Anchar, Khushal Sar crying
Couple of weeks back, civic authorities here accompanied by a large posse of police and paramilitaries carried out a ‘ritual’ demolition drive of some structures in Khushal Sar area. The news was flashed to the local media through Information and Public Relations department with boastful claims that the operation against the encroachments in the dying water-body and elsewhere will continue. Interestingly, while scores of new constructions have come up in the area including on the vast tracts of the adjacent Anchar Lake during past few months post-August 2019, the demolition squad essentially targeted only the tin walling of a single house while all other structures were let go unscathed. Perhaps encouraged by this half-hearted effort of the ‘unconcerned’ authorities, the land-grabbers missed no time in encroaching some more portions of the Khushal Sar and Anchar Lake, and the process is continuing unabated even today. Every night hundreds of tipper trucks ferry construction material into the interiors of Khushal Sar and Anchar, and within no time make-shift structures are raised there, which are then transformed into full-fledged concrete structures – shops and houses – within few days’ time.
Indeed Kashmir has a long history that whenever there is situational turmoil, the unscrupulous people in truck with the Revenue and Municipal authorities and of course with the patronage of police take the opportunity to satisfy their greed by laying their hands on wherever they find any government land.
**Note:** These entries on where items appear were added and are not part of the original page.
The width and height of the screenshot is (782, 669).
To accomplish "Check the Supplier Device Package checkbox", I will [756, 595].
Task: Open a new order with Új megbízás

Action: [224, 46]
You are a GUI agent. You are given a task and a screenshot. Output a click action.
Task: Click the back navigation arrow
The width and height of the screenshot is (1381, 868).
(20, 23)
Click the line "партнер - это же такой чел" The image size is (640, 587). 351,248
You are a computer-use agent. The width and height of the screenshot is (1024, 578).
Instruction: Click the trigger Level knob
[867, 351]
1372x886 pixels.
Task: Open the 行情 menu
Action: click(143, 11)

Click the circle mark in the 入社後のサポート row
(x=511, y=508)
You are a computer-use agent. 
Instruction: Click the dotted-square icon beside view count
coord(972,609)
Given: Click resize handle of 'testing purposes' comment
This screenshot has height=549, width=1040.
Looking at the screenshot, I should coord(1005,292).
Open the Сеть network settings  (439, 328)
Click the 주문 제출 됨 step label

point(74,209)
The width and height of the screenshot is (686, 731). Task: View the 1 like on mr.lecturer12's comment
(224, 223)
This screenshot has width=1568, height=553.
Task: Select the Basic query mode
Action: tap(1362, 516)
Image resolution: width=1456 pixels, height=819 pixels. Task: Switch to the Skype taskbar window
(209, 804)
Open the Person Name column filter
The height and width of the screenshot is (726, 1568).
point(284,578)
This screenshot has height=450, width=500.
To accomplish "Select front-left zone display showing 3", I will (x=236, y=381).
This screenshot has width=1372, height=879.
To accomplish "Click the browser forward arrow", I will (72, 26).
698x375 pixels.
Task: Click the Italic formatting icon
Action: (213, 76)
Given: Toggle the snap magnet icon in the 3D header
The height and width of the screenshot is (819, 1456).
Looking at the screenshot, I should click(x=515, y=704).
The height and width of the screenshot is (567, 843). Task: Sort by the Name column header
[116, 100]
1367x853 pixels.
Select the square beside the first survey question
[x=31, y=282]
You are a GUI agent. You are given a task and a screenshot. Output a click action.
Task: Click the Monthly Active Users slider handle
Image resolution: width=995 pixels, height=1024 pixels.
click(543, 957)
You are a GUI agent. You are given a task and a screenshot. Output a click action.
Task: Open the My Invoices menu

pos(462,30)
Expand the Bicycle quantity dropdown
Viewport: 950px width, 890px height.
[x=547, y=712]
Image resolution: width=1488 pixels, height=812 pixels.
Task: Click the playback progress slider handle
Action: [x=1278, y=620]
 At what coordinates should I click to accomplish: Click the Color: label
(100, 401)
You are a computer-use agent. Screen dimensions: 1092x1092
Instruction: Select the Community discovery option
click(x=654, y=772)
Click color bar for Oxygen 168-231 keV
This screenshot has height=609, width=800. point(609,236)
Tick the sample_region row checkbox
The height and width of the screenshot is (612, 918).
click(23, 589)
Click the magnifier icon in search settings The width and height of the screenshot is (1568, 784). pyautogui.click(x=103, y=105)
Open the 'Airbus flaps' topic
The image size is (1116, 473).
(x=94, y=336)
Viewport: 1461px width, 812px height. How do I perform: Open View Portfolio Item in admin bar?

This time the situation has been far worse because it is the water-bodies which are at the receiving end. Post-August 2019, the most visible evidence of this loot and scoot is the Khushal Sar and Anchar area right in the heart of the Srinagar city. Over the past few months only, vast tracts of these water-bodies have been filled in and scores of new shops and houses have come up. Obviously this would not have been possible without the go-ahead from the concerned authorities who are vested with the responsibility of safeguarding these public properties.
Now the question is: who is it one could blame for this loot and plunder of these precious state resources? Of course the people who encroach are to be blamed, but then some amount of blame must also be directed at the government agencies and officials who are openly encouraging and patronizing such greedy machinations. But thus far it has hardly ever happened that the government officials have faced any legal wrath and reprisals of their part of the fault. This is where the actual rot lies. As long as the government remains focused on and engrossed with the optics of larger political problems, the areas of actual and immediate public concern will fail to catch its radar. This is exactly what seems to be happening here.
Divisional administration must wake up to the disaster that is taking shape in these vital water-bodies by way of their encroachments. A cursory tour of the area by Divisional Commissioner or the Deputy Commissioner Srinagar will reveal to them the amount of damage that has been brought to the area in past seven months only. Once they see the situation themselves, it certainly would not take them long to decide on how to undo it. Question is: will they bother to come out of their comfort zones to see the situation as it exists for the ordinary mortals on the ground?